■ Short problem A
Please offset every coordinate in the answers of the listing by adding 62 to each number, and write out again the lines of the listing from the line containing "1192x1008 pixels. At" through the end of the listing, with the requests left as they are.
■ Short problem B
Continue the worked solution on finding functions from their inverses from the point where it stops.

■ Given text
Answer with explanation:
We know that when we are given a inverse function as: [tex]f^{-1}(x)[/tex]
Then we find the function by the method:
Put [tex]f^{-1}(x)=y[/tex]
Then we switch the places of x and y and solve for y.
1)
[tex]f^{-1}(x)=\dfrac{2x-3}{5}[/tex]
Hence, we find the function as follows:
[tex]\dfrac{2x-3}{5}=y[/tex]
Then we switch for x and y
[tex]\dfrac{2y-3}{5}=x\\\\\\i.e.\\\\2y-3=5x\\\\\\i.e.\\\\\\2y=5x+3\\\\\\i.e.\\\\\\y=\dfrac{5x+3}{2}[/tex]
Hence, inverse function is:
[tex]f(x)=\dfrac{5x+3}{2}[/tex]
2)
[tex]f^{-1}(x)=\dfrac{x+8}{2}[/tex]
Hence, we find the function as follows:
[tex]\dfrac{x+8}{2}=y[/tex]
Then we switch for x and y
[tex]\dfrac{y+8}{2}=x[/tex]
[tex]y=2x-8[/tex]
Hence, inverse function is:
[tex]f(x)=2x-8[/tex]
3)

■ The input
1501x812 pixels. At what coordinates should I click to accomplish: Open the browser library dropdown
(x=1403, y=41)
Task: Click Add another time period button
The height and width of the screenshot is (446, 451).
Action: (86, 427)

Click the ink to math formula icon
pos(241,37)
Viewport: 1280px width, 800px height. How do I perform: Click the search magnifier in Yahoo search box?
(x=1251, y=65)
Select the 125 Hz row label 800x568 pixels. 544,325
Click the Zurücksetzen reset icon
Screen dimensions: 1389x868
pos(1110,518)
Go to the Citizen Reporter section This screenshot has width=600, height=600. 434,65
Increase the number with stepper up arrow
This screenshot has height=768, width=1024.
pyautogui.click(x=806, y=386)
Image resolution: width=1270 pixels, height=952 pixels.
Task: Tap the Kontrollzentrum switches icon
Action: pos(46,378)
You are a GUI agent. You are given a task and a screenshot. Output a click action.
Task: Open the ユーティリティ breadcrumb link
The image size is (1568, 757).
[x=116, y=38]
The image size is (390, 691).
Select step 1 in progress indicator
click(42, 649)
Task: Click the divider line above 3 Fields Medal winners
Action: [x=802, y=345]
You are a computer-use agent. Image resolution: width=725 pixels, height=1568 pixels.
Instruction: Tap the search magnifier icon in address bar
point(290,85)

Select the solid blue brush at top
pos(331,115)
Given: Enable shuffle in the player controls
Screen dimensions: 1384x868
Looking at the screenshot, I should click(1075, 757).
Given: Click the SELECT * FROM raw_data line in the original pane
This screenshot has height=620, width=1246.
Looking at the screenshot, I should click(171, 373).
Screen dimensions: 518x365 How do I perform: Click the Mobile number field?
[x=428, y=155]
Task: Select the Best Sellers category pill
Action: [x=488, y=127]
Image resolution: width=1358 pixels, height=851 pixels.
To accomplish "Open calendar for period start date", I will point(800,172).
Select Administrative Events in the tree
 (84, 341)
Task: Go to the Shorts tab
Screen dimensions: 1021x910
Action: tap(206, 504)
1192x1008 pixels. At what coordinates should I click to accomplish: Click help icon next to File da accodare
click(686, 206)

■ Task response A
1192x1008 pixels. At what coordinates should I click to accomplish: Click help icon next to File da accodare
click(748, 268)

■ Task response B
[tex]f^{-1}(x)=\dfrac{x+2}{7}[/tex]
Hence, we find the function as follows:
[tex]\dfrac{x+2}{7}=y[/tex]
Then we switch for x and y
[tex]\dfrac{y+2}{7}=x[/tex]
[tex]y=7x-2[/tex]
Hence, inverse function is:
[tex]f(x)=7x-2[/tex]
4)
[tex]f^{-1}(x)=\dfrac{1-2x}{x}[/tex]
Hence, we find the function as follows:
[tex]\dfrac{1-2x}{x}=y[/tex]
Then we switch for x and y
[tex]\dfrac{1-2y}{y}=x[/tex]
i.e.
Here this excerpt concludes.